(Extracted data begins)

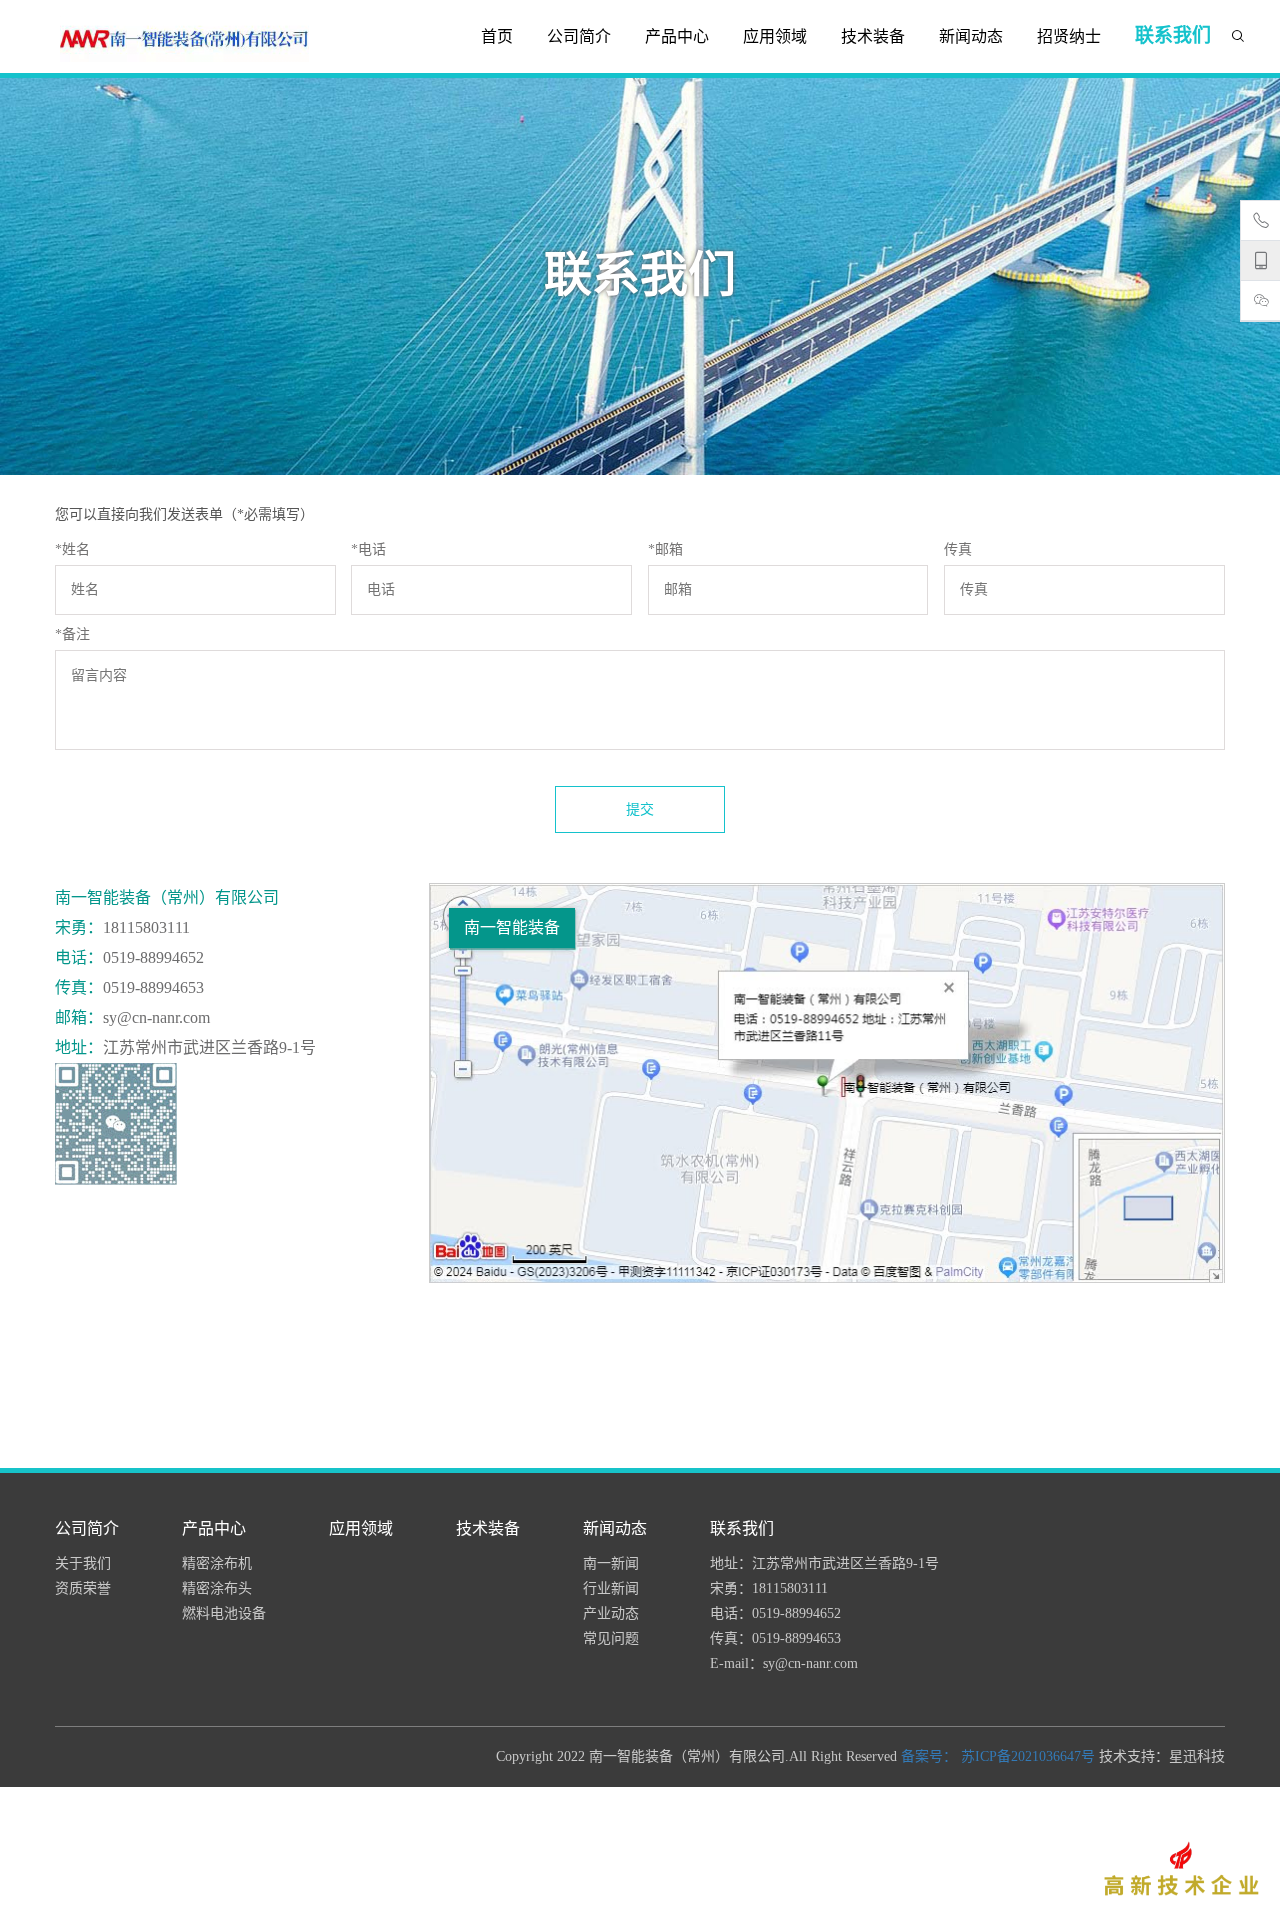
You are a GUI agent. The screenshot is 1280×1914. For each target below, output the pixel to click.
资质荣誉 (83, 1588)
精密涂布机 (217, 1563)
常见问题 (611, 1638)
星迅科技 (1197, 1756)
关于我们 (83, 1563)
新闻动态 (971, 36)
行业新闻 (611, 1588)
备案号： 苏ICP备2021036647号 (998, 1756)
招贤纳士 (1069, 36)
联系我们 (1173, 35)
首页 (497, 36)
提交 (640, 809)
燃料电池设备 (224, 1613)
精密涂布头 (217, 1588)
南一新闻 (611, 1563)
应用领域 (775, 36)
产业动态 (611, 1613)
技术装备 (873, 36)
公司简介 (579, 36)
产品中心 (677, 36)
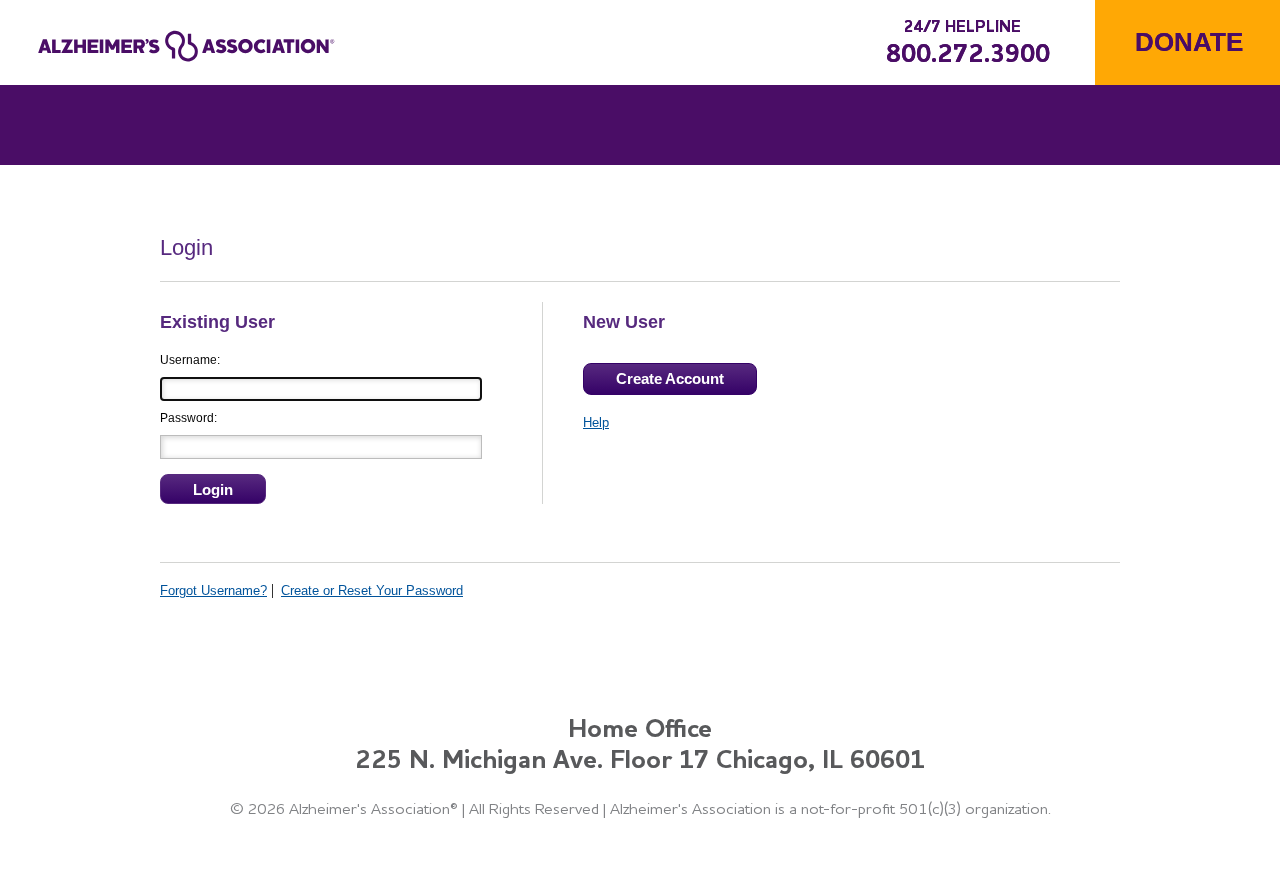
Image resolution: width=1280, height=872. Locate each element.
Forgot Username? (213, 590)
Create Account (670, 378)
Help (596, 422)
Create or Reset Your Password (372, 590)
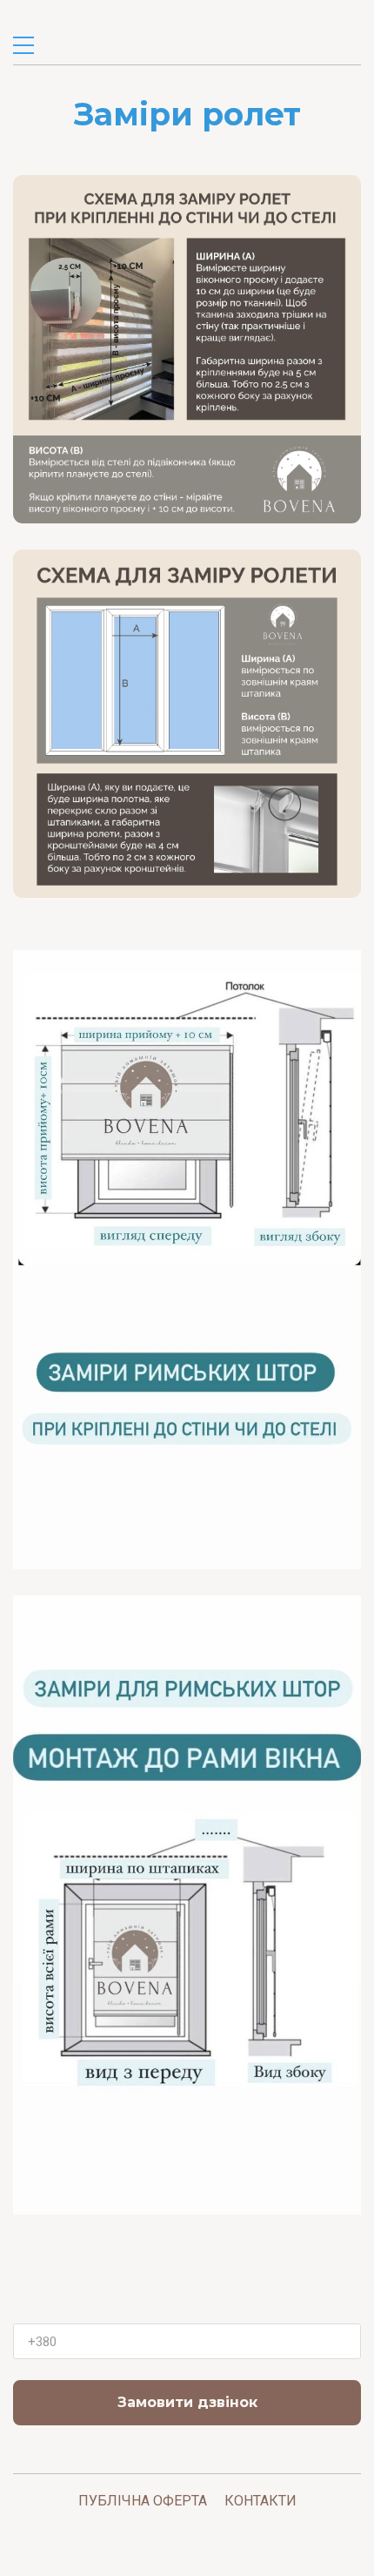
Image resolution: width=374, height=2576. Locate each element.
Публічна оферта (142, 2500)
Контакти (260, 2500)
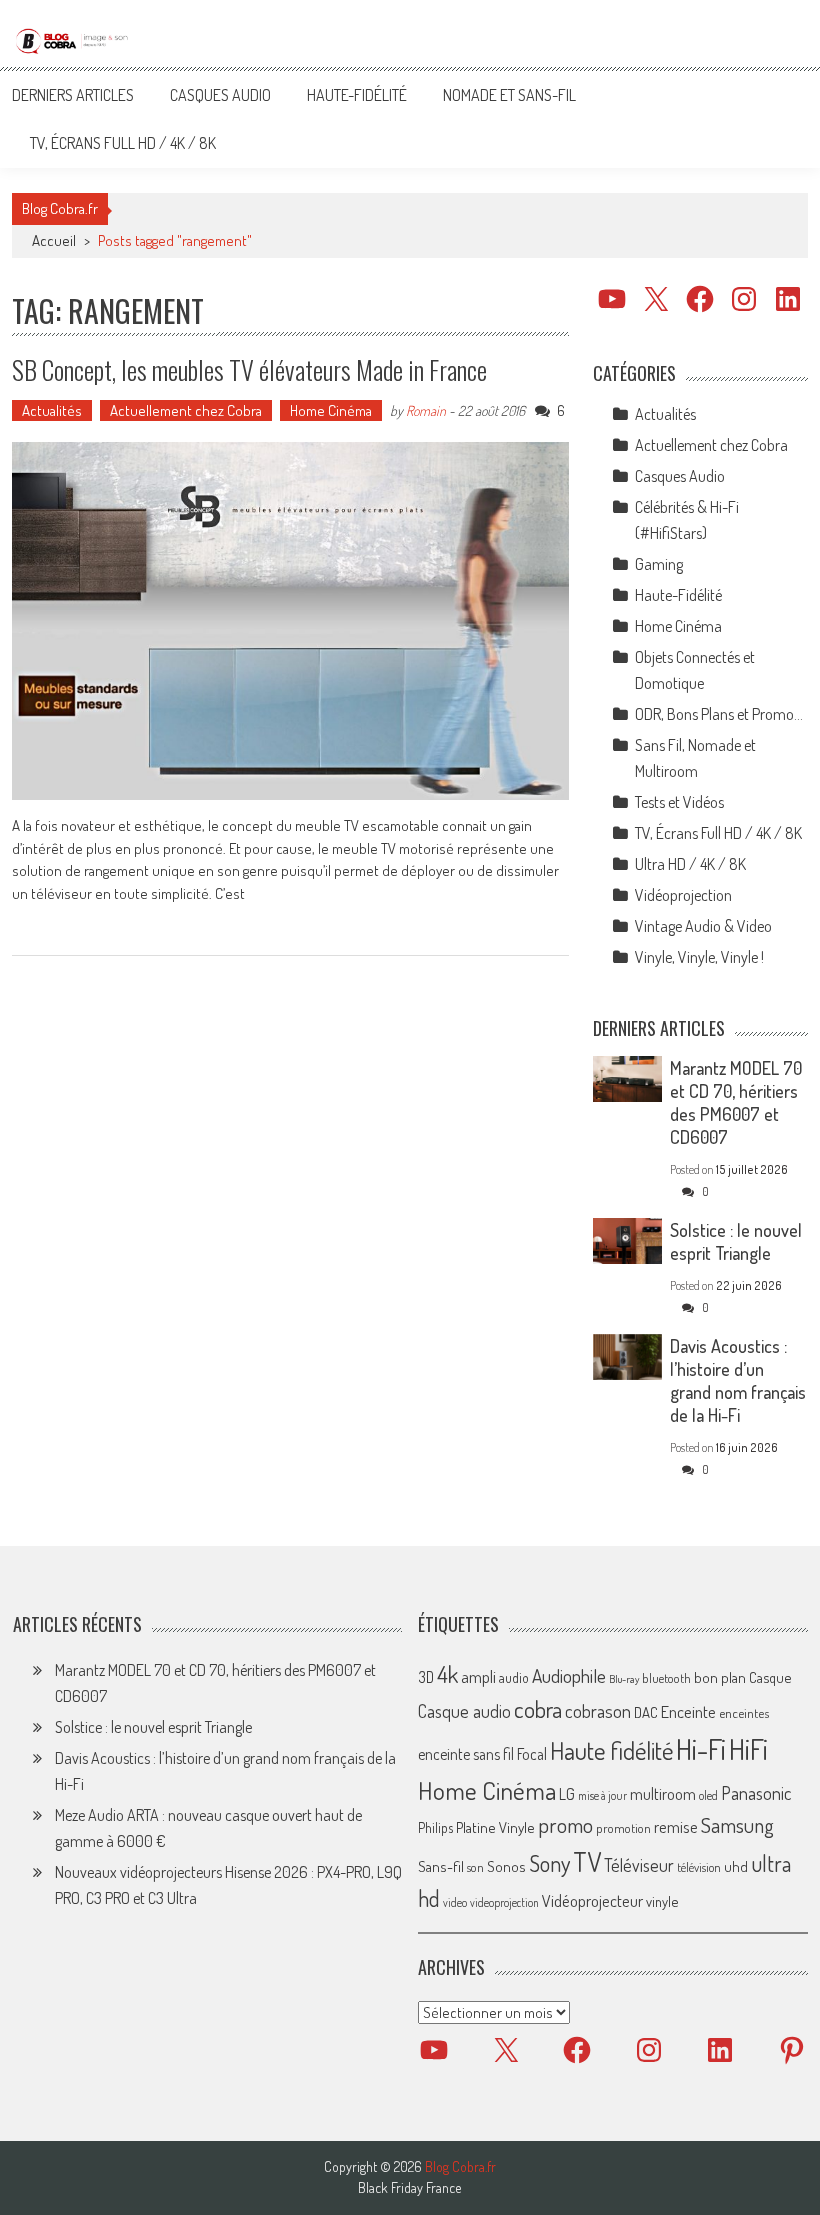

(Extracted data ends)

(Aim of the exercise)
Given the data above, which lines hold the string "Image"? Return them.

(Result)
Image resolution: width=1280, height=872. Locate each element.
Image resolution: width=374, height=2576. Locate each element.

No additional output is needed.